Downgrade attacks force a connection to a weaker protocol the attacker can break — the lineage runs from FREAK to Logjam to POODLE. TLS 1.3 added a clever, low-cost defense that hides inside a field everyone overlooks: the ServerHello random.

The server's 32-byte random is supposed to be unpredictable. RFC 8446 §4.1.3 carves out the last 8 bytes as a sentinel. If a server that supports TLS 1.3 is negotiated down to TLS 1.2 (because an attacker tampered with the ClientHello to strip 1.3 support), the server sets those 8 bytes to a fixed value: the ASCII string "DOWNGRD\x01" for 1.2, or "DOWNGRD\x00" for 1.1 and below.

The trick is that the random is covered by the Finished MAC and, for 1.2, by the server's signature over the handshake transcript. A client that itself supports 1.3 but finds itself in a 1.2 handshake checks for the sentinel. If it sees "DOWNGRD", it knows a genuine 1.3-capable server is on the other end and the version was forced down by tampering — and it aborts. An attacker cannot forge the random without breaking the server's signature.

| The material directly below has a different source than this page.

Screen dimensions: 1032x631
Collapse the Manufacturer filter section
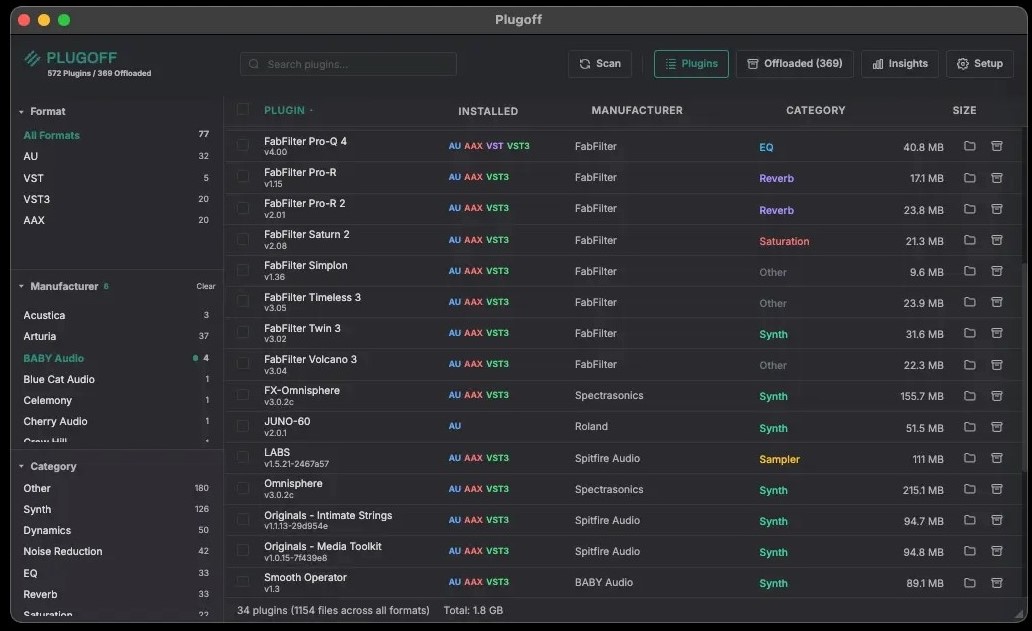coord(22,287)
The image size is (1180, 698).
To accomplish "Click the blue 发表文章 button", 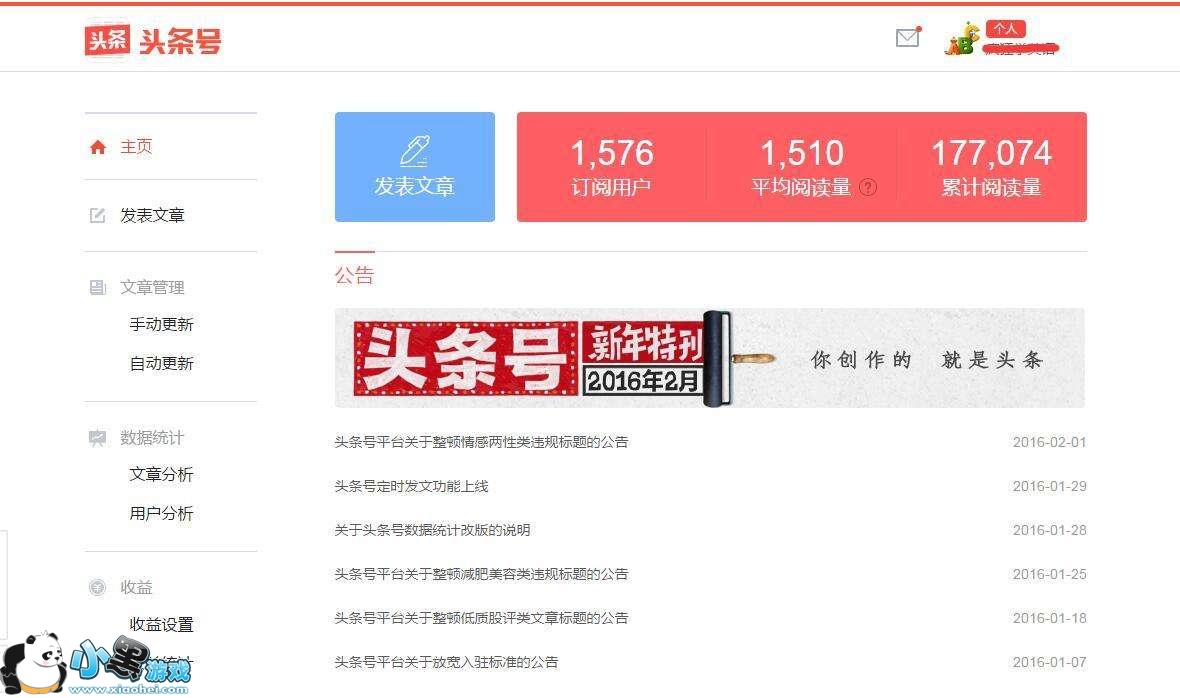I will [x=415, y=167].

Evidence vs. speculation: this is a precise normative mechanism (RFC 8446 §4.1.3), not a heuristic. It only protects pairs where both endpoints support 1.3.

Further reading: RFC 8446 §4.1.3; Logjam paper (Adrian et al., 2015).

Bottom line: Eight reserved bytes of the server random act as a signed downgrade canary — a 1.3 client landing in a 1.2 handshake checks for "DOWNGRD" and aborts, turning a forced downgrade into a detectable, authenticated tamper.
Why did CRLs — the technology OCSP was meant to replace — quietly make a comeback?

The CRL (Certificate Revocation List, RFC 5280 §5) is the original revocation mechanism: a CA publishes a signed, downloadable list of revoked serial numbers. It was deemed obsolete because lists grew to megabytes and clients had to download the whole thing. OCSP promised a lightweight per-certificate query. Yet the modern browser revocation story is circling back to list-based designs.

The reason is that OCSP's per-query model failed on privacy and reliability (soft-fail, responder outages, and the responder learning every site you visit). Browsers responded by building proprietary, aggressively-compressed pushed lists: Chrome's CRLSet and Mozilla's CRLite. CRLite in particular is a research-grade comeback — it uses cascading Bloom filters to compress the entire WebPKI revocation state into a few hundred kilobytes, pushed to the browser, queryable offline, with zero per-handshake network traffic and zero information leak to the CA.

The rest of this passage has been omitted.